■ 原文
══════════════════════════════

这一题就要学会思维转换了,要看最右侧的节点,那就进行层序遍历,然后返回每一层的最后一个节点就好了。
层序遍历
1
var rightSideView = function (root) {
if (!root) return []
let level = []
let queue = [root]
while (queue.length) {
let size = queue.length
let l = []
for (let i = 0; i < size; ++i) {
let node = queue.shift()
l.push(node.val)
if (node.left) queue.push(node.left)
if (node.right) queue.push(node.right)
}
level.push(l)
}
let res = []
level.forEach(el => {
res.push(el[el.length - 1])
})
return res
};
2优化
上述代码存在一定的冗余,还是需要使用层序遍历,但是没必要把层序遍历的结果存下来
var rightSideView = function(root) {
if (!root) return [];
let res = [];
let queue = [root];
while (queue.length) {
let size = queue.length;
let lastNode = null;
for (let i = 0; i < size; ++i) {
let node = queue.shift();
lastNode = node; // 在每层最后一个节点时更新 lastNode
if (node.left) queue.push(node.left);
if (node.right) queue.push(node.right);
}
res.push(lastNode.val); // 将最后一个节点的值添加到结果数组中
}
return res;
};
3
这种就更直观了,直接把尾部push到结果之中
var rightSideView = function (root) {
if (!root) return []
const queue = [root]
const res = []
while (queue.length) {
let size = queue.length
res.push(queue[size - 1].val)
for (let i = 0; i < size; ++i) {
let node = queue.shift()
if (node.left) queue.push(node.left)
if (node.right) queue.push(node.right)
}
}
return res
};
错误解法
这里我想着直接沿着最右侧的路径走就好了,但是忽略了一种情况
对于这里的左子树上的节点,就没发遍历了
var rightSideView = function (root) {
if(!root) return []
let res = [root.val];
let current = root;
while (current) {
if (current.right) {
res.push(current.right.val);
current = current.right
} else if (current.left) {
res.push(current.left.val);
current = current.left
} else {
return res;
}
}
};

══════════════════════════════

(项目坐标数据)

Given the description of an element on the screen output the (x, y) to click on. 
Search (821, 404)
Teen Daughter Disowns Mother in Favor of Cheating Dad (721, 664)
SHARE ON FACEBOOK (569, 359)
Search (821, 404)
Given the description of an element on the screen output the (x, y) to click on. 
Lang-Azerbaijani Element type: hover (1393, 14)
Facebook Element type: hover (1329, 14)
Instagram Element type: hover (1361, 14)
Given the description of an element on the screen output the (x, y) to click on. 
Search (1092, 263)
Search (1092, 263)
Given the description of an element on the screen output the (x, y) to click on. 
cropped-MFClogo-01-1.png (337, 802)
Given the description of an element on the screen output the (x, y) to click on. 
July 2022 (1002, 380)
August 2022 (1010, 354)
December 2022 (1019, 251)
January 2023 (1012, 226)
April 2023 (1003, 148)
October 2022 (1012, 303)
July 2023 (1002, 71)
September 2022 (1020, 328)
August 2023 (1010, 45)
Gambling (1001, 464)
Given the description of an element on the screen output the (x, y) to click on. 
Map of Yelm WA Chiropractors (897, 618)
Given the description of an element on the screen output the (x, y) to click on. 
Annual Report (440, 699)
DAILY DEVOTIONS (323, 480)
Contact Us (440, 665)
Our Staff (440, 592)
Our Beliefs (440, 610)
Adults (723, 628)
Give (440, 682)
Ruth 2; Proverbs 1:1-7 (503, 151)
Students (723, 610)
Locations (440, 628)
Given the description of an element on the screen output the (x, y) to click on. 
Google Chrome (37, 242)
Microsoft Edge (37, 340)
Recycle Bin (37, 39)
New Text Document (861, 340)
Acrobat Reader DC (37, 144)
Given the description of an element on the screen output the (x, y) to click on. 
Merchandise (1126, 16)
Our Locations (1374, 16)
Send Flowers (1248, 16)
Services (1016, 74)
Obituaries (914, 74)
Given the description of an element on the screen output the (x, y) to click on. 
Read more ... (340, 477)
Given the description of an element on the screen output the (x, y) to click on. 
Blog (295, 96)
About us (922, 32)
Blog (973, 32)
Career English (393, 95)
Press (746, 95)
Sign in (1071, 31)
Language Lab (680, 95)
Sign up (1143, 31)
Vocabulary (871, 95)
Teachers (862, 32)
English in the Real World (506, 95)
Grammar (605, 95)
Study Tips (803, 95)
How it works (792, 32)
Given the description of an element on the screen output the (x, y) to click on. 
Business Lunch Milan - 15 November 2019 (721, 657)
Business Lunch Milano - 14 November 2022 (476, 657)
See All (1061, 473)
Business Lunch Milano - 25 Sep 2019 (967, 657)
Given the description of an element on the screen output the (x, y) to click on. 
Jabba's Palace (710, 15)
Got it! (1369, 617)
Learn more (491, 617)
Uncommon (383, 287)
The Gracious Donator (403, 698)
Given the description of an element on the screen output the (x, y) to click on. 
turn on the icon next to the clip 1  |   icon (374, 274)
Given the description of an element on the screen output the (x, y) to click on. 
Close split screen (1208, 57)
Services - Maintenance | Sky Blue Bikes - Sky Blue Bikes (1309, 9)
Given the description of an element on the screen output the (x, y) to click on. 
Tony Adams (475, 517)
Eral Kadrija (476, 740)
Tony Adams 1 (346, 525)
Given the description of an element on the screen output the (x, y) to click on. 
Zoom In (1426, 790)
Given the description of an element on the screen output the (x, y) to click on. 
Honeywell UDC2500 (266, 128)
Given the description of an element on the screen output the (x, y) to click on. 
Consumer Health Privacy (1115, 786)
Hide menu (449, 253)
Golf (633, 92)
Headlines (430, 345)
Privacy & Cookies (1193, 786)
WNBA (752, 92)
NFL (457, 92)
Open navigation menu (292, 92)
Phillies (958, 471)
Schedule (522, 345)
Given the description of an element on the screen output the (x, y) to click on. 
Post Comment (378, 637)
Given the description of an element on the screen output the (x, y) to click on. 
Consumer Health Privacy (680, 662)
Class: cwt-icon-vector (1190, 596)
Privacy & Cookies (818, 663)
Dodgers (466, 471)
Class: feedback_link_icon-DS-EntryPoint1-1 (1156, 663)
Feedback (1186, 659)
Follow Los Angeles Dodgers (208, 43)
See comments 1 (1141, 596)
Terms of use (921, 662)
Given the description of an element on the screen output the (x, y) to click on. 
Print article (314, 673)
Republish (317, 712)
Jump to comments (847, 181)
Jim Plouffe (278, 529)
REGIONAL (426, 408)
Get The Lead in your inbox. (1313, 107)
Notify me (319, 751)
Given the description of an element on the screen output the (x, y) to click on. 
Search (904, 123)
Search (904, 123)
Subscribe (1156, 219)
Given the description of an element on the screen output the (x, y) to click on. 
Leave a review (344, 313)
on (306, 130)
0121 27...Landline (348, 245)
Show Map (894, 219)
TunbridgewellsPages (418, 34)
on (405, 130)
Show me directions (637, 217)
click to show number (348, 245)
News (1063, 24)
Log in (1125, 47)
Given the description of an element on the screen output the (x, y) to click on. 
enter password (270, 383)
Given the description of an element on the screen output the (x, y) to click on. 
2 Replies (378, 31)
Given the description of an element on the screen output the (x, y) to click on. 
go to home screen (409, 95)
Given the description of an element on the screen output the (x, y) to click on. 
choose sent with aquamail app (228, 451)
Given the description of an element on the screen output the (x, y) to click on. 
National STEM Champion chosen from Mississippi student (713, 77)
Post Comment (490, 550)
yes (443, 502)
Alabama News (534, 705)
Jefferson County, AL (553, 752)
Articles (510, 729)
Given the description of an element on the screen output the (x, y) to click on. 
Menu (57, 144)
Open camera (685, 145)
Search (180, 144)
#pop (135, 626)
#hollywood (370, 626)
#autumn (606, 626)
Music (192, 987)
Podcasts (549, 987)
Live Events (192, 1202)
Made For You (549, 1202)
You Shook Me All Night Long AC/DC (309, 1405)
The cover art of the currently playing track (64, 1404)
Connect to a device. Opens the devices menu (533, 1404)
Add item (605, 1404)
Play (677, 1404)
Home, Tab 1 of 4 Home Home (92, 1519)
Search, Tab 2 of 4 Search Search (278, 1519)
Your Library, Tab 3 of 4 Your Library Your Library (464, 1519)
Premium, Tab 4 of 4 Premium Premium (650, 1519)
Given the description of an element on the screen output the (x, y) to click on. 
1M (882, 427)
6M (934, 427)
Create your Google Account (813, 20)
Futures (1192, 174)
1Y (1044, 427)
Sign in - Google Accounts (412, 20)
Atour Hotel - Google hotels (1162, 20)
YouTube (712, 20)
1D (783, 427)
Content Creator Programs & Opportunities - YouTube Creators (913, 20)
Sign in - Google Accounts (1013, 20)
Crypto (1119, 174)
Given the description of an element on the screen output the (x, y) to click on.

══════════════════════════════

■ 书面题目
根据原文回答:
1. 开头说要看最右侧的节点,应该进行哪种遍历?
2. 优化部分认为第一段代码有什么问题?
3. 错误解法原本打算怎么做?

■ 练习解答
1. 层序遍历,然后返回每一层的最后一个节点。
2. 存在一定的冗余,没必要把层序遍历的结果存下来。
3. 直接沿着最右侧的路径走。